**Task objective**
List all lines of the data that include the string "dropdown".

**Supplied data**
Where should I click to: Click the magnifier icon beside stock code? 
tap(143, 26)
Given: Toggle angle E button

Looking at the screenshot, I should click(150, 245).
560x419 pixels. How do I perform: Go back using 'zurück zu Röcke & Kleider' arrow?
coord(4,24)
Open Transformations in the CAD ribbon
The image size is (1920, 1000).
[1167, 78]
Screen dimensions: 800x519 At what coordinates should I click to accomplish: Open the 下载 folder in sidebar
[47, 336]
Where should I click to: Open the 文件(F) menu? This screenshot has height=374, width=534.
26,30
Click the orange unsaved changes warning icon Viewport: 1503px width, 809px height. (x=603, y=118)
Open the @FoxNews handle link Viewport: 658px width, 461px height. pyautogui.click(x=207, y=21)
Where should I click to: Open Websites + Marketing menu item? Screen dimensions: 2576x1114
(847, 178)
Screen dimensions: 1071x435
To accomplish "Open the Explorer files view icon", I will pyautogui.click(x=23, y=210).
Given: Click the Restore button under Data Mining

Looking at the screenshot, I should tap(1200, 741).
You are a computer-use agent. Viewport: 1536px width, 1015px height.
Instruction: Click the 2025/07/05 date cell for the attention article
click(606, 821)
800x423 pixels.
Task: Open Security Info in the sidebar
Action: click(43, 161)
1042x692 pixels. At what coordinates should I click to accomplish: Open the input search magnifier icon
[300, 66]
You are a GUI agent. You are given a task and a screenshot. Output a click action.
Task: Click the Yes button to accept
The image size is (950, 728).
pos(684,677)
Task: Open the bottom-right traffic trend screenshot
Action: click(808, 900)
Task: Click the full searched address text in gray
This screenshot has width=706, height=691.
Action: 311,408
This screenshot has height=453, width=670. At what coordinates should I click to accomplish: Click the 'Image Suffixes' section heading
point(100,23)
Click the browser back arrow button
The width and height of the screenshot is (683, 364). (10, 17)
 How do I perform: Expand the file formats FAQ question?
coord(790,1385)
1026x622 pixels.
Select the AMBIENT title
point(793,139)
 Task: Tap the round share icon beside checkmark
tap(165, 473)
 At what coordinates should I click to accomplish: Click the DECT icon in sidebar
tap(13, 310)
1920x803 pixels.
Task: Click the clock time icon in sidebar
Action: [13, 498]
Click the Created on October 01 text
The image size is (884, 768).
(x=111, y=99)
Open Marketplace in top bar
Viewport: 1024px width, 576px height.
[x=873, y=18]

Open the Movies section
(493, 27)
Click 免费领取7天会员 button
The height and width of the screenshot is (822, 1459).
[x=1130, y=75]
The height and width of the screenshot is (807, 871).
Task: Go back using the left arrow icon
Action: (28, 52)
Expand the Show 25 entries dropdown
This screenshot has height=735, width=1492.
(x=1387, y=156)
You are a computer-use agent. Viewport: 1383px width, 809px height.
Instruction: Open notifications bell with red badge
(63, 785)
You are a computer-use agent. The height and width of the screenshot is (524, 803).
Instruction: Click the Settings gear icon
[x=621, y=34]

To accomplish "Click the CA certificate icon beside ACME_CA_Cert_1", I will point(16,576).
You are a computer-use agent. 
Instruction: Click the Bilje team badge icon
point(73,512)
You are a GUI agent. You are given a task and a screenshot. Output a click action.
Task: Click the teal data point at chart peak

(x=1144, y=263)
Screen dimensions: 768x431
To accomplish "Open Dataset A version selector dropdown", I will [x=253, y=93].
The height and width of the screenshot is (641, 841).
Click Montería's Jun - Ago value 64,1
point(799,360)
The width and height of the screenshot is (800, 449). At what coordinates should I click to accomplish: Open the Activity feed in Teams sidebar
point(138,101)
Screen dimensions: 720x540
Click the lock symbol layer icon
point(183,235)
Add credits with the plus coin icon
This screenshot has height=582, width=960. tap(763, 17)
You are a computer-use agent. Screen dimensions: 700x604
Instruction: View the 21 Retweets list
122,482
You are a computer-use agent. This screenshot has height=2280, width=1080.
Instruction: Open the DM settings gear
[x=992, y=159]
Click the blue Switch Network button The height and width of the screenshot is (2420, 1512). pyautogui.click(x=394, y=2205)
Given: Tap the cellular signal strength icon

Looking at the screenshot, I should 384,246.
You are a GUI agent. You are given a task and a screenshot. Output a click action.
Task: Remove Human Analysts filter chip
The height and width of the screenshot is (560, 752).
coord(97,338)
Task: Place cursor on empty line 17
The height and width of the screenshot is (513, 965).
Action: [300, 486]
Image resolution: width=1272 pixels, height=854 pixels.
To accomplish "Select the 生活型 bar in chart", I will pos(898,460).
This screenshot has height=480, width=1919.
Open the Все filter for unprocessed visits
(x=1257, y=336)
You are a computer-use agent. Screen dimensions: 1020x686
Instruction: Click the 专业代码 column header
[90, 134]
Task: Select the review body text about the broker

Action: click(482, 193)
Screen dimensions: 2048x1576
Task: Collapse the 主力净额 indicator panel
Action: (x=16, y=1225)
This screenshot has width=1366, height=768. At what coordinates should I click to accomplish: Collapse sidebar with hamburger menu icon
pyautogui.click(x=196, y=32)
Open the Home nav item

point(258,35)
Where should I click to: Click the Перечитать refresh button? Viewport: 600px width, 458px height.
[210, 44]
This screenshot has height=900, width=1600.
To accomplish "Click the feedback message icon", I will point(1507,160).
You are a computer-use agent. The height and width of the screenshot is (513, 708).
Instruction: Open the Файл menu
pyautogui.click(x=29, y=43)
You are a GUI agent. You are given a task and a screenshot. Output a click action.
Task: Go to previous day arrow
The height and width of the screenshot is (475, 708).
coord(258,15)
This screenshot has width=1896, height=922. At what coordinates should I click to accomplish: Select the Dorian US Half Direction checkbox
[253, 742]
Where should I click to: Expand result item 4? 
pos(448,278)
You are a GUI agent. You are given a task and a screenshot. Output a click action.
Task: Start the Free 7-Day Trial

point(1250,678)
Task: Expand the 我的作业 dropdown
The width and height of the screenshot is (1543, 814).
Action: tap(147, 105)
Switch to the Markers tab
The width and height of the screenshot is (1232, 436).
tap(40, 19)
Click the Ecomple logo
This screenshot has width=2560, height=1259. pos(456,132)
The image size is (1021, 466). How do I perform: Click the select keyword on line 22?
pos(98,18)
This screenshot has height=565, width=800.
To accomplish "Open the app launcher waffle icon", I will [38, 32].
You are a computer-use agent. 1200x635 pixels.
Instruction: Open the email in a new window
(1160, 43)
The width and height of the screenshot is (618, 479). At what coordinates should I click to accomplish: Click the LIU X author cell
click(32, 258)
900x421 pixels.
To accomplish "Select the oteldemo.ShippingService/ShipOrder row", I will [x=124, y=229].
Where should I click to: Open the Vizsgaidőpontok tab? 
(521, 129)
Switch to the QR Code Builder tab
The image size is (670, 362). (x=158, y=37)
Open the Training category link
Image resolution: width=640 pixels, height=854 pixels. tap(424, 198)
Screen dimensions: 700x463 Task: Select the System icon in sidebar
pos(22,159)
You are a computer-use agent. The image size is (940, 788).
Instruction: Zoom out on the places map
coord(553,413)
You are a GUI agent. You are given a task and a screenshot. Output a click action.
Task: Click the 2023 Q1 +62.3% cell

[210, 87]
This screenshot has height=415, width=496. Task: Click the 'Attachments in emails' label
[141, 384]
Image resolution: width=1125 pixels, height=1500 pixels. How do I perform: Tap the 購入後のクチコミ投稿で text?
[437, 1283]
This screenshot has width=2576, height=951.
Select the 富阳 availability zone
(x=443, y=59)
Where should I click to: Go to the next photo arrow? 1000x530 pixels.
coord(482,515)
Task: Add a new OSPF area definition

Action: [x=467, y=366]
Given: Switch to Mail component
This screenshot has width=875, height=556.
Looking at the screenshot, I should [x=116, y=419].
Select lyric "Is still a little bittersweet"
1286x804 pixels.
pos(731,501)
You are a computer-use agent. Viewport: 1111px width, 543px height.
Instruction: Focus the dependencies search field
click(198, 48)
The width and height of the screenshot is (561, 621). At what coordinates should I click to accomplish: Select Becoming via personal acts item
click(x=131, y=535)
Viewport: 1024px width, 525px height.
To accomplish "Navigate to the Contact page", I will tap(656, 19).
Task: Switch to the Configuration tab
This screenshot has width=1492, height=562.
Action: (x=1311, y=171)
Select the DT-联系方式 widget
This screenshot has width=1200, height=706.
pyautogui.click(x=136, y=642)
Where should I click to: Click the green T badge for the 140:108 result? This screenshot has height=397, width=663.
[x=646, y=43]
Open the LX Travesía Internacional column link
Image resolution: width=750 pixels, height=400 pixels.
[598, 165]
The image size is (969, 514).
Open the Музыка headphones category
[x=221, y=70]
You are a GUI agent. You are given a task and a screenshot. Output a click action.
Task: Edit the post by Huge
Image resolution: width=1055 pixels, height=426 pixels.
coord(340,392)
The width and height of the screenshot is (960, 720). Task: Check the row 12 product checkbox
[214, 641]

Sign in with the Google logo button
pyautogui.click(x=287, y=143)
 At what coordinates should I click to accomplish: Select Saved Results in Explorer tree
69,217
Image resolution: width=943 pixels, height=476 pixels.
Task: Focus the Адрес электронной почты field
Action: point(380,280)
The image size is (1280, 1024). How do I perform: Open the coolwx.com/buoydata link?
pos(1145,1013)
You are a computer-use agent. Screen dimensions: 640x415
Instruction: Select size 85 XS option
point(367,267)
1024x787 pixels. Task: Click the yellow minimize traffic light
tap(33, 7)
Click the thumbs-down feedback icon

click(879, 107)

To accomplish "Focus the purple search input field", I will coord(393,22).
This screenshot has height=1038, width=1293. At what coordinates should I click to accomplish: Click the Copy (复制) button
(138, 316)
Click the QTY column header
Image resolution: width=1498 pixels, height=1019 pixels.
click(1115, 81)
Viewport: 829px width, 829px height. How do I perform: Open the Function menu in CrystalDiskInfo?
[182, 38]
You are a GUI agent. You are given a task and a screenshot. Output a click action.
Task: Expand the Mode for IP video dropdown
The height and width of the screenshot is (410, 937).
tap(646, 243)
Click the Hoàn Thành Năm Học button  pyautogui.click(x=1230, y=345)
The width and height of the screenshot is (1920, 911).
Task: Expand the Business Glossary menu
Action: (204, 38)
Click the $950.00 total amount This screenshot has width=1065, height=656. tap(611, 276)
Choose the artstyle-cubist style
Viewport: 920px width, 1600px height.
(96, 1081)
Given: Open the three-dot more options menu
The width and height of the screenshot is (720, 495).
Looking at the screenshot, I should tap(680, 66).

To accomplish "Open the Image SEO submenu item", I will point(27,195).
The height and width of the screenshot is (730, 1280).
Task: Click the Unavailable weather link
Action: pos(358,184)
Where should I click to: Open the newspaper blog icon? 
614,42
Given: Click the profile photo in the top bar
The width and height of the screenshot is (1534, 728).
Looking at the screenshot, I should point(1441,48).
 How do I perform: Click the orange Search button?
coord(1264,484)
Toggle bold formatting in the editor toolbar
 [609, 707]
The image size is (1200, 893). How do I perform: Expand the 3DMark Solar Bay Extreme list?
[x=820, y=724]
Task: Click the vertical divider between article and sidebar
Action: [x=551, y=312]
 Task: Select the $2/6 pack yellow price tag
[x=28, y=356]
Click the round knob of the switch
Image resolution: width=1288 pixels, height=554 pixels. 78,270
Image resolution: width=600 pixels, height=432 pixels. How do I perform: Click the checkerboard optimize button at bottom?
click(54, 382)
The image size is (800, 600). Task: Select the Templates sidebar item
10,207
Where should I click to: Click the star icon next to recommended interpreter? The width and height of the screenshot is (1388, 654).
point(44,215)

**Reply to the exercise**
Expand the Show 25 entries dropdown
To accomplish "Open Dataset A version selector dropdown", I will [x=253, y=93].
Task: Expand the 我的作业 dropdown
Task: Expand the Mode for IP video dropdown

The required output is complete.